■ Work required
Once the line with "寻花 (1233, 422)" is found in the data, output it and each following line exactly, up to and including the line with "花の颜 (1227, 552)", and nothing before or after.

■ Listed records
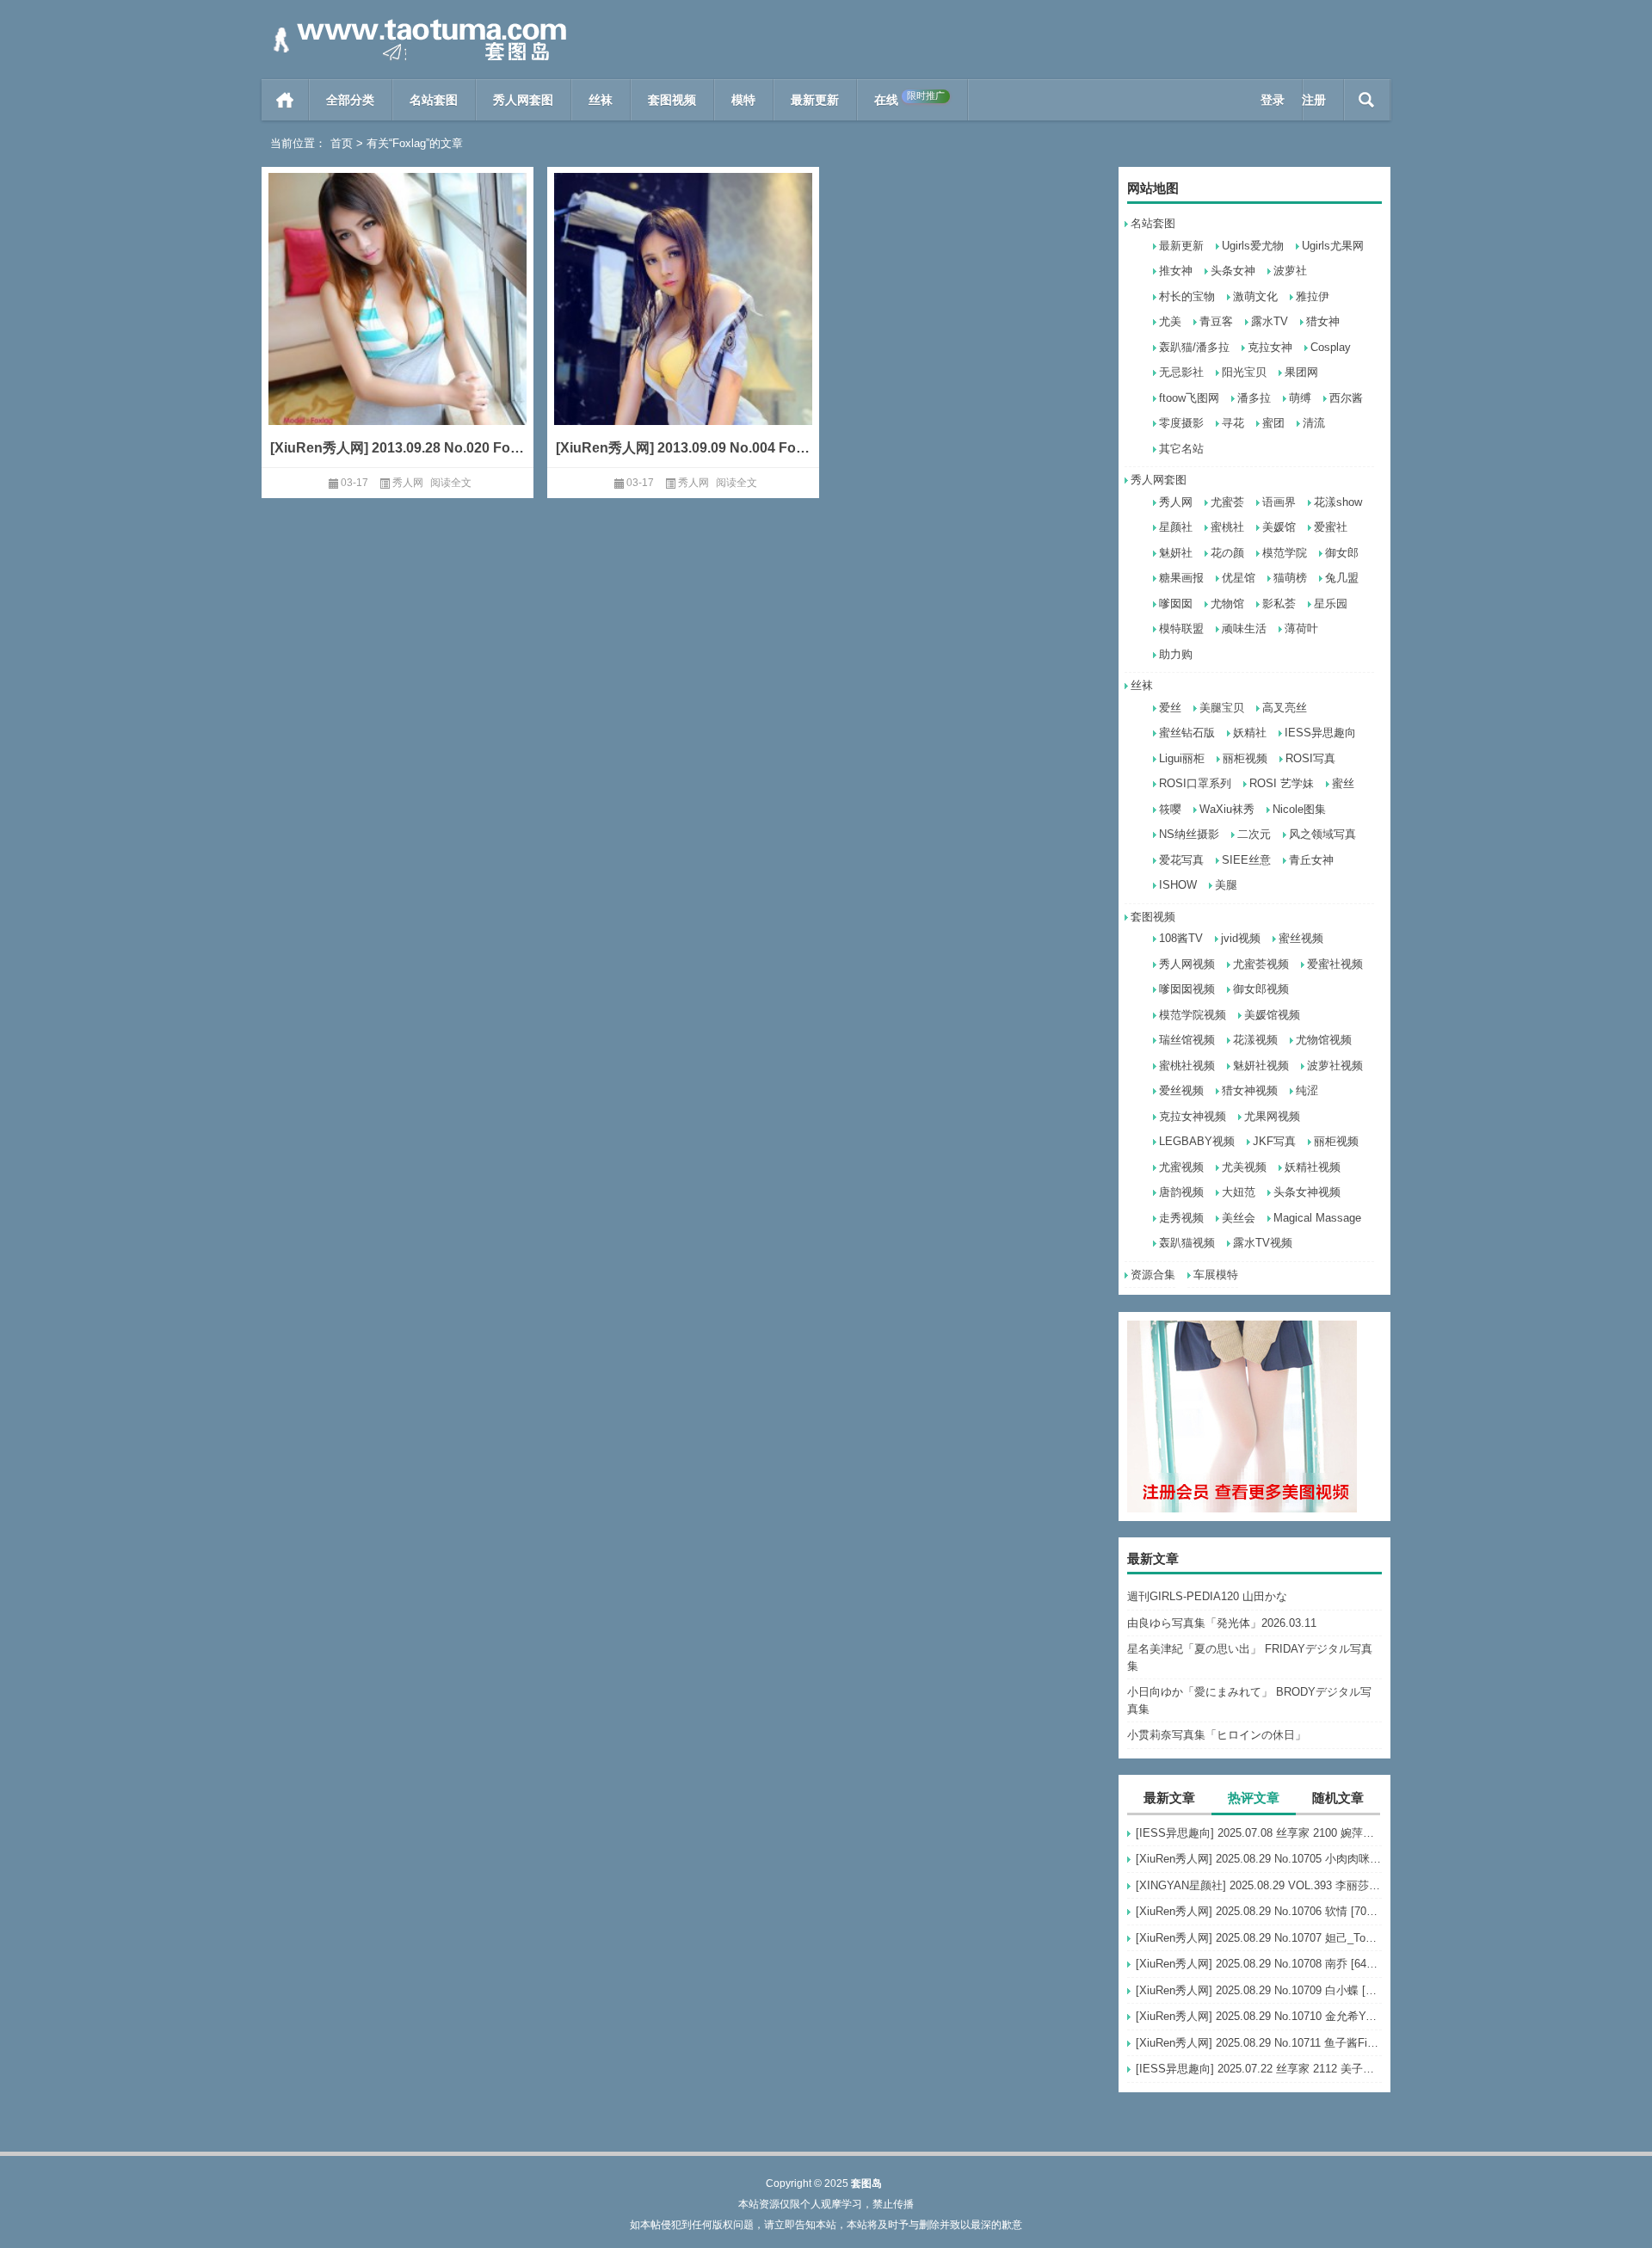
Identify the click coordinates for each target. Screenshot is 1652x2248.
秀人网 (1176, 502)
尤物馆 (1227, 603)
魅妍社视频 (1261, 1065)
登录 (1273, 100)
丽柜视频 (1245, 758)
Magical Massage (1317, 1217)
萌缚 (1300, 397)
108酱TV (1181, 938)
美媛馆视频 (1272, 1014)
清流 (1314, 422)
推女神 (1176, 270)
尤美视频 (1244, 1167)
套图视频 (672, 100)
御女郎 (1342, 552)
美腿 (1226, 884)
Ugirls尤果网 (1333, 245)
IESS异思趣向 (1320, 732)
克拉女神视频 (1192, 1116)
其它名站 (1181, 448)
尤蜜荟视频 (1261, 964)
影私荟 (1279, 603)
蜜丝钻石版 (1187, 732)
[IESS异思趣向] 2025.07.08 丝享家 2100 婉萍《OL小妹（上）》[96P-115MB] (1259, 1832)
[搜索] (1366, 99)
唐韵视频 (1181, 1192)
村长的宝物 (1187, 296)
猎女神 (1323, 321)
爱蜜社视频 (1335, 964)
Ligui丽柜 (1182, 758)
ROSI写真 (1310, 758)
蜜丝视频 (1301, 938)
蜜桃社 (1227, 526)
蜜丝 (1343, 783)
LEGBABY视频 (1197, 1141)
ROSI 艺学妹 (1281, 783)
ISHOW (1178, 884)
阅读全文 (451, 483)
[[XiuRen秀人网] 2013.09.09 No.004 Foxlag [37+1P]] (683, 325)
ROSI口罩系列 (1195, 783)
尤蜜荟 (1227, 502)
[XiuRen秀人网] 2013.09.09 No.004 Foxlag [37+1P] (683, 447)
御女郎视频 (1261, 988)
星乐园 (1330, 603)
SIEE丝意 (1246, 859)
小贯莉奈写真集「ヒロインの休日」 (1216, 1734)
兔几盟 (1342, 577)
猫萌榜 (1290, 577)
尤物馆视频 (1324, 1039)
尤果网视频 (1272, 1116)
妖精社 (1250, 732)
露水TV (1269, 321)
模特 (743, 100)
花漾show (1338, 502)
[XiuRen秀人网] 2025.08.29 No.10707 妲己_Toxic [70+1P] (1259, 1937)
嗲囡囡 (1176, 603)
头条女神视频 (1307, 1192)
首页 (285, 99)
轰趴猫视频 (1187, 1242)
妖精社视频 (1313, 1167)
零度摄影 (1181, 422)
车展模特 (1215, 1274)
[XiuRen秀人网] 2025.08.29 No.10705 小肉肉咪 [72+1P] (1259, 1858)
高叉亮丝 (1284, 707)
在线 (909, 98)
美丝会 (1238, 1217)
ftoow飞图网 (1189, 397)
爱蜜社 (1330, 526)
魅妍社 (1176, 552)
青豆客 (1216, 321)
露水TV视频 (1262, 1242)
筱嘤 (1170, 809)
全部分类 (350, 100)
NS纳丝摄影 (1189, 834)
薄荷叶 (1301, 628)
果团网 (1301, 372)
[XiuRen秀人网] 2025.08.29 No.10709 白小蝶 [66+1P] (1259, 1990)
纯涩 (1307, 1090)
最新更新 (815, 100)
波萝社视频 (1335, 1065)
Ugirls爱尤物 (1253, 245)
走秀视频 (1181, 1217)
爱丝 (1170, 707)
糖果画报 (1181, 577)
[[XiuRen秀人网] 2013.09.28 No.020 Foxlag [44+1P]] (397, 325)
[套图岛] (416, 22)
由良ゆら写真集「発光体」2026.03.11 (1221, 1623)
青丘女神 (1311, 859)
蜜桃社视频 (1187, 1065)
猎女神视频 (1250, 1090)
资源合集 (1153, 1274)
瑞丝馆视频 (1187, 1039)
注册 (1314, 100)
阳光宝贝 (1244, 372)
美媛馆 (1279, 526)
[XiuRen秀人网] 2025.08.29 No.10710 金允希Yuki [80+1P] (1259, 2016)
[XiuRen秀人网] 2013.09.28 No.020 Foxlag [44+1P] (397, 447)
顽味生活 (1244, 628)
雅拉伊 (1312, 296)
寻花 (1233, 422)
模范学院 (1284, 552)
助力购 (1176, 654)
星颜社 (1176, 526)
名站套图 (434, 100)
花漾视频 (1255, 1039)
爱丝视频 (1181, 1090)
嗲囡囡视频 (1187, 988)
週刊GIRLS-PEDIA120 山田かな (1207, 1596)
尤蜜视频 (1181, 1167)
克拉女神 (1270, 347)
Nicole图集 (1299, 809)
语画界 (1279, 502)
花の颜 (1227, 552)
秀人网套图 (523, 100)
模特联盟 (1181, 628)
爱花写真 (1181, 859)
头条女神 (1233, 270)
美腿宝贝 (1221, 707)
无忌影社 (1181, 372)
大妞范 (1238, 1192)
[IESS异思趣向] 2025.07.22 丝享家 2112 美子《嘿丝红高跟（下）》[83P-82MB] (1259, 2068)
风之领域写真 (1322, 834)
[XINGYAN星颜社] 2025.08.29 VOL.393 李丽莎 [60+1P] (1259, 1885)
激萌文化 (1255, 296)
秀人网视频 (1187, 964)
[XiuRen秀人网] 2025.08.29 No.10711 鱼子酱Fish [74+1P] (1259, 2042)
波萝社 (1290, 270)
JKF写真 (1274, 1141)
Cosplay (1330, 347)
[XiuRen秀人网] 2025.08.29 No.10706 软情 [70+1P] (1259, 1911)
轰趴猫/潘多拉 (1194, 347)
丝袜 (601, 100)
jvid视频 (1241, 938)
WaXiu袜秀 (1226, 809)
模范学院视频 (1192, 1014)
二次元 (1254, 834)
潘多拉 (1254, 397)
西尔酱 (1346, 397)
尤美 (1170, 321)
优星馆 (1238, 577)
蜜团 (1273, 422)
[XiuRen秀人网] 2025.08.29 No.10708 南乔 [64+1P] (1259, 1963)
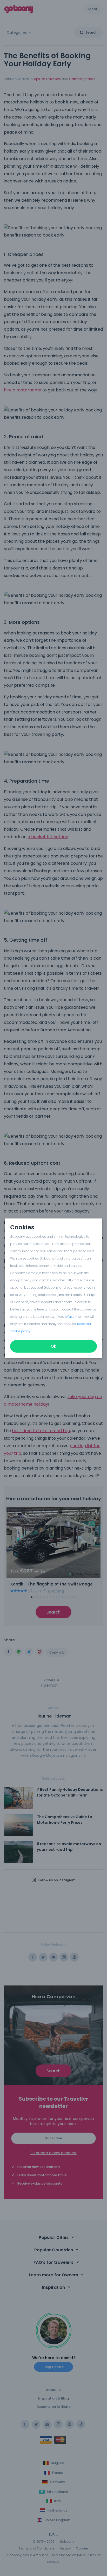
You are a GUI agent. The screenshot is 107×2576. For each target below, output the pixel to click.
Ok (53, 1346)
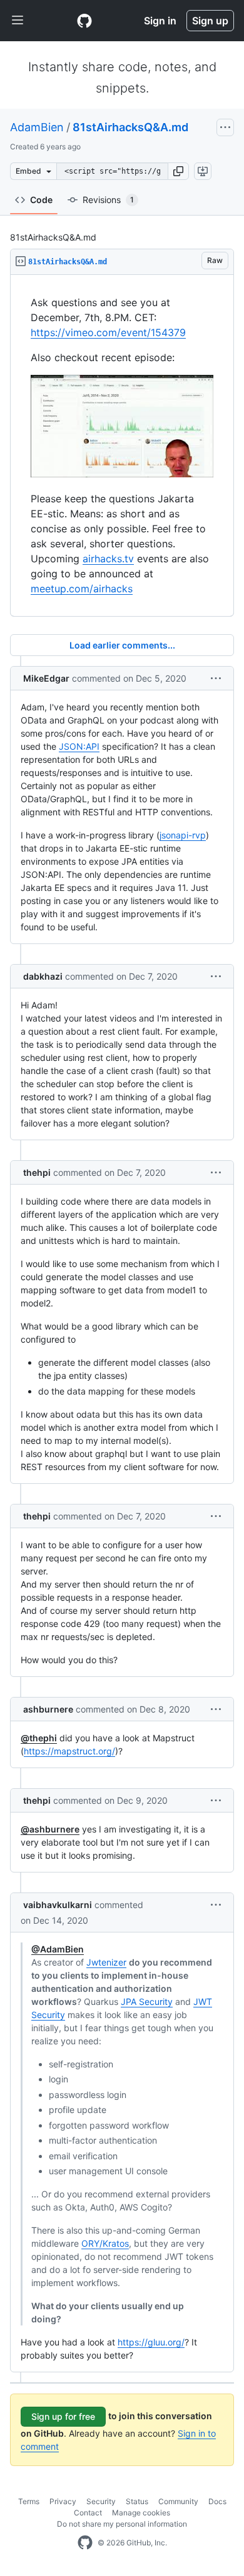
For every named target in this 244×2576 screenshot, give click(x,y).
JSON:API (79, 746)
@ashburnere (50, 1829)
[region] (122, 446)
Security (101, 2501)
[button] (178, 171)
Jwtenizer (106, 1962)
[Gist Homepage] (84, 20)
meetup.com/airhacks (82, 588)
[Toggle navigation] (17, 20)
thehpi (37, 1172)
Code (41, 199)
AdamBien (37, 127)
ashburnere (48, 1709)
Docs (217, 2501)
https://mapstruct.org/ (69, 1751)
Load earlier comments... (122, 645)
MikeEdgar (46, 678)
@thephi (39, 1738)
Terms (28, 2501)
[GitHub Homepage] (85, 2543)
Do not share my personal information (122, 2524)
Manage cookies (141, 2512)
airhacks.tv (108, 558)
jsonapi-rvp (183, 835)
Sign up (210, 20)
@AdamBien (57, 1949)
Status (137, 2501)
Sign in (160, 20)
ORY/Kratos (105, 2243)
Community (178, 2501)
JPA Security (147, 2001)
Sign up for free (63, 2416)
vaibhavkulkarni (57, 1904)
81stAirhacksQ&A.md (130, 127)
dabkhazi (43, 976)
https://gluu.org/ (151, 2342)
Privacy (62, 2501)
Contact (88, 2512)
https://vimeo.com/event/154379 (108, 332)
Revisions (108, 199)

■ Your response
寻花 (1233, 422)
模范学院 (1284, 552)
助力购 (1176, 654)
星颜社 (1176, 526)
名站套图 (434, 100)
花漾视频 (1255, 1039)
爱丝视频 (1181, 1090)
嗲囡囡视频 (1187, 988)
週刊GIRLS-PEDIA120 山田かな (1207, 1596)
尤蜜视频 (1181, 1167)
克拉女神 (1270, 347)
Nicole图集 (1299, 809)
语画界 (1279, 502)
花の颜 (1227, 552)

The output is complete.